Restate the records underneath, keeping each one exactly the same.

Saved entries
== Segment start ==
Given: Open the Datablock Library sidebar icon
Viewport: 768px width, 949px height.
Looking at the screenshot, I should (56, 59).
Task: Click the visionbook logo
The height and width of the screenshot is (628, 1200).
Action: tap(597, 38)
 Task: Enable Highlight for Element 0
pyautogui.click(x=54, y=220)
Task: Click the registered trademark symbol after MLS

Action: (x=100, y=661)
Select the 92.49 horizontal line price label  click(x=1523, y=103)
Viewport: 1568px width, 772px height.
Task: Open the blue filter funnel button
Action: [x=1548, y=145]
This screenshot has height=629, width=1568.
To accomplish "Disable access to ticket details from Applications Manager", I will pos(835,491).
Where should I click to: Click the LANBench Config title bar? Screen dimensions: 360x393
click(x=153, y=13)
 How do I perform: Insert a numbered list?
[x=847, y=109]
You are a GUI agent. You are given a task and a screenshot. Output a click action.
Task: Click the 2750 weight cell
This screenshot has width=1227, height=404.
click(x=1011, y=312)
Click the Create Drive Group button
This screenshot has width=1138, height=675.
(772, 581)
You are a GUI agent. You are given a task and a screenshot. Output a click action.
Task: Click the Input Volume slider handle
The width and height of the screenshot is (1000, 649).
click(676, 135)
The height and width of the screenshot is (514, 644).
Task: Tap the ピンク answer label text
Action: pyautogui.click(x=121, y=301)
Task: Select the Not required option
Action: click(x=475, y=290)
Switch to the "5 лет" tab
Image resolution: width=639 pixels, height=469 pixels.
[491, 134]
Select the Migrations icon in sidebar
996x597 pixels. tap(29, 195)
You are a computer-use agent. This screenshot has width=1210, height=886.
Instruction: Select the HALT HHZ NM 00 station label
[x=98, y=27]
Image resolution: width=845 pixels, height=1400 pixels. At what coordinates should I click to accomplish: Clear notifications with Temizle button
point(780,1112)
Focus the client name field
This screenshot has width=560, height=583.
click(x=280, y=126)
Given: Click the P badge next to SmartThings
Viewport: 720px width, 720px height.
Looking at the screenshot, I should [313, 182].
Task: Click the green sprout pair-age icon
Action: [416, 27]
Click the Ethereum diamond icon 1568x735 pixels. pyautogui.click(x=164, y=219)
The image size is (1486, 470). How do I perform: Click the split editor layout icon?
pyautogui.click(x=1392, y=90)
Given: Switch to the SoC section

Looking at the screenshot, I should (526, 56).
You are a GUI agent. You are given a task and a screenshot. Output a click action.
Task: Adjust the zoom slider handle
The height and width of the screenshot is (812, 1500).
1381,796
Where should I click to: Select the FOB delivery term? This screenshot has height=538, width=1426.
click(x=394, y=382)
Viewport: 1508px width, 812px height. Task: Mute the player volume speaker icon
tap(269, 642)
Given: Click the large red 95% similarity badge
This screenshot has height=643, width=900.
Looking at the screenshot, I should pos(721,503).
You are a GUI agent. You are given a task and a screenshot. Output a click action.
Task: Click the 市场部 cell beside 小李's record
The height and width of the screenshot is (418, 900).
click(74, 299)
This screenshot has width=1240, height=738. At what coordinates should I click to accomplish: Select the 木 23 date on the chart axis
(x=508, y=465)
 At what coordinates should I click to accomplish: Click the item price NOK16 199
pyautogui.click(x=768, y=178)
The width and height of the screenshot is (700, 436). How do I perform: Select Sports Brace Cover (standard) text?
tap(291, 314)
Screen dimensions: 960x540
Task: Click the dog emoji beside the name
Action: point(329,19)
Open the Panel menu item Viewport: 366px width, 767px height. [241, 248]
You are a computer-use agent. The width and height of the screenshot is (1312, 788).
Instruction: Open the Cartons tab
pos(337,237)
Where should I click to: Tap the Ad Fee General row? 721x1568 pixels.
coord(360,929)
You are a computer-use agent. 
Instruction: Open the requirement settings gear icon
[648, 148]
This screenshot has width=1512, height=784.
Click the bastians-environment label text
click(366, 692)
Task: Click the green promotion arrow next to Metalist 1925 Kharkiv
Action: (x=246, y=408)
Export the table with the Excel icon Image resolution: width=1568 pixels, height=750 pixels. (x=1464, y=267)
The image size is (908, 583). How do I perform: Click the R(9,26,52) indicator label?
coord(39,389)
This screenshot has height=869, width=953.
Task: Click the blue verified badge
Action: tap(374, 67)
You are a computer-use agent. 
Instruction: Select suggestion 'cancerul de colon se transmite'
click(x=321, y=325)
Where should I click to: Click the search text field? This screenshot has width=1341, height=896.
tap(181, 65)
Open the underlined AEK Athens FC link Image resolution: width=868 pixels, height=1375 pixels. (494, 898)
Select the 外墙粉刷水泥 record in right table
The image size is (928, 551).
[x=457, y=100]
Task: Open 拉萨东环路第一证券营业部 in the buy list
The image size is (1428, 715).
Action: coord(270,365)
== Segment end ==
> FINISHED EXERCISE:
Given: Open the Datablock Library sidebar icon
Viewport: 768px width, 949px height.
Looking at the screenshot, I should (56, 59).
Task: Click the visionbook logo
The height and width of the screenshot is (628, 1200).
Action: tap(597, 38)
 Task: Enable Highlight for Element 0
pyautogui.click(x=54, y=220)
Task: Click the registered trademark symbol after MLS

Action: (x=100, y=661)
Select the 92.49 horizontal line price label  click(x=1523, y=103)
Viewport: 1568px width, 772px height.
Task: Open the blue filter funnel button
Action: [x=1548, y=145]
This screenshot has height=629, width=1568.
To accomplish "Disable access to ticket details from Applications Manager", I will pos(835,491).
Where should I click to: Click the LANBench Config title bar? Screen dimensions: 360x393
click(x=153, y=13)
 How do I perform: Insert a numbered list?
[x=847, y=109]
You are a GUI agent. You are given a task and a screenshot. Output a click action.
Task: Click the 2750 weight cell
This screenshot has width=1227, height=404.
click(x=1011, y=312)
Click the Create Drive Group button
This screenshot has width=1138, height=675.
(772, 581)
You are a GUI agent. You are given a task and a screenshot. Output a click action.
Task: Click the Input Volume slider handle
The width and height of the screenshot is (1000, 649).
click(676, 135)
The height and width of the screenshot is (514, 644).
Task: Tap the ピンク answer label text
Action: pyautogui.click(x=121, y=301)
Task: Select the Not required option
Action: click(x=475, y=290)
Switch to the "5 лет" tab
Image resolution: width=639 pixels, height=469 pixels.
[491, 134]
Select the Migrations icon in sidebar
996x597 pixels. tap(29, 195)
You are a computer-use agent. This screenshot has width=1210, height=886.
Instruction: Select the HALT HHZ NM 00 station label
[x=98, y=27]
Image resolution: width=845 pixels, height=1400 pixels. At what coordinates should I click to accomplish: Clear notifications with Temizle button
point(780,1112)
Focus the client name field
This screenshot has width=560, height=583.
click(x=280, y=126)
Given: Click the P badge next to SmartThings
Viewport: 720px width, 720px height.
Looking at the screenshot, I should [313, 182].
Task: Click the green sprout pair-age icon
Action: [416, 27]
Click the Ethereum diamond icon 1568x735 pixels. pyautogui.click(x=164, y=219)
The image size is (1486, 470). How do I perform: Click the split editor layout icon?
pyautogui.click(x=1392, y=90)
Given: Switch to the SoC section

Looking at the screenshot, I should (526, 56).
You are a GUI agent. You are given a task and a screenshot. Output a click action.
Task: Adjust the zoom slider handle
The height and width of the screenshot is (812, 1500).
1381,796
Where should I click to: Select the FOB delivery term? This screenshot has height=538, width=1426.
click(x=394, y=382)
Viewport: 1508px width, 812px height. Task: Mute the player volume speaker icon
tap(269, 642)
Given: Click the large red 95% similarity badge
This screenshot has height=643, width=900.
Looking at the screenshot, I should pos(721,503).
You are a GUI agent. You are given a task and a screenshot. Output a click action.
Task: Click the 市场部 cell beside 小李's record
The height and width of the screenshot is (418, 900).
click(74, 299)
This screenshot has width=1240, height=738. At what coordinates should I click to accomplish: Select the 木 23 date on the chart axis
(x=508, y=465)
 At what coordinates should I click to accomplish: Click the item price NOK16 199
pyautogui.click(x=768, y=178)
The width and height of the screenshot is (700, 436). How do I perform: Select Sports Brace Cover (standard) text?
tap(291, 314)
Screen dimensions: 960x540
Task: Click the dog emoji beside the name
Action: point(329,19)
Open the Panel menu item Viewport: 366px width, 767px height. [241, 248]
You are a computer-use agent. The width and height of the screenshot is (1312, 788).
Instruction: Open the Cartons tab
pos(337,237)
Where should I click to: Tap the Ad Fee General row? 721x1568 pixels.
coord(360,929)
You are a computer-use agent. 
Instruction: Open the requirement settings gear icon
[648, 148]
This screenshot has width=1512, height=784.
Click the bastians-environment label text
click(366, 692)
Task: Click the green promotion arrow next to Metalist 1925 Kharkiv
Action: (x=246, y=408)
Export the table with the Excel icon Image resolution: width=1568 pixels, height=750 pixels. (x=1464, y=267)
The image size is (908, 583). How do I perform: Click the R(9,26,52) indicator label?
coord(39,389)
This screenshot has height=869, width=953.
Task: Click the blue verified badge
Action: tap(374, 67)
You are a computer-use agent. 
Instruction: Select suggestion 'cancerul de colon se transmite'
click(x=321, y=325)
Where should I click to: Click the search text field? This screenshot has width=1341, height=896.
tap(181, 65)
Open the underlined AEK Athens FC link Image resolution: width=868 pixels, height=1375 pixels. (494, 898)
Select the 外墙粉刷水泥 record in right table
The image size is (928, 551).
[x=457, y=100]
Task: Open 拉萨东环路第一证券营业部 in the buy list
The image size is (1428, 715).
Action: coord(270,365)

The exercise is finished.